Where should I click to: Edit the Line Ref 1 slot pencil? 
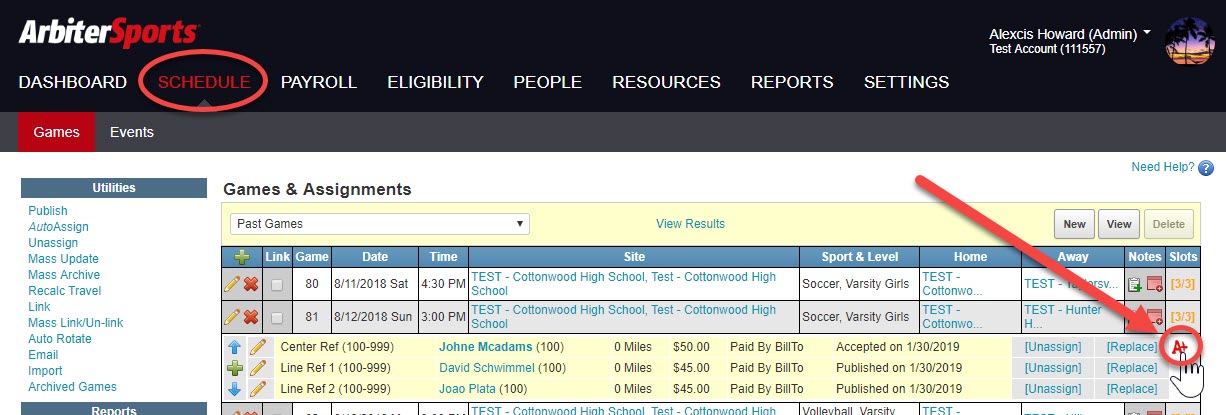258,368
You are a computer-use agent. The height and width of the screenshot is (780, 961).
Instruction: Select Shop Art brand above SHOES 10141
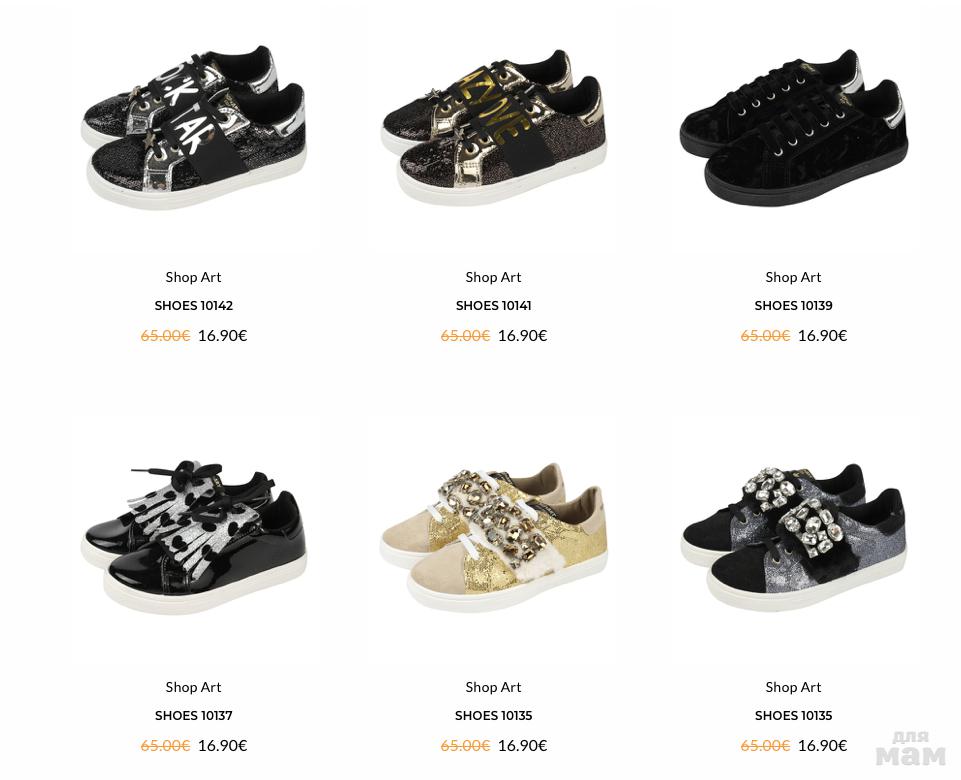pos(493,277)
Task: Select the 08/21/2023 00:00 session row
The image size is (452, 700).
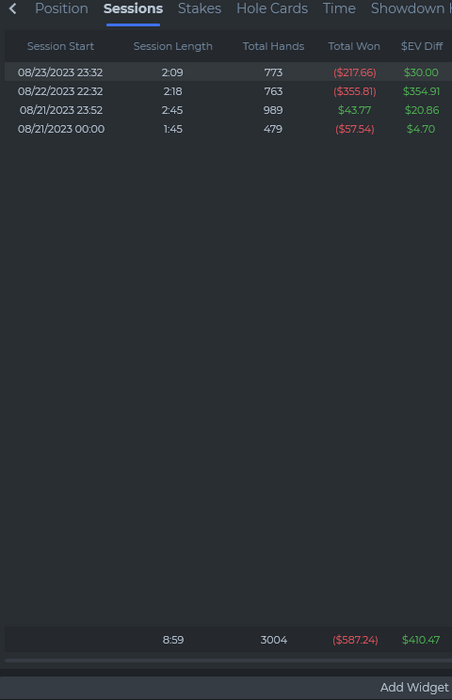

- - - - -

◆ Task directions ◆
Please return only the lines running from the line with "Instruction: Select Shop" to the final line of the data, both included, exactly and without any pictures.

◆ The completed task ◆
Instruction: Select Shop Art brand above SHOES 10141
pos(493,277)
Task: Select the 08/21/2023 00:00 session row
The image size is (452, 700).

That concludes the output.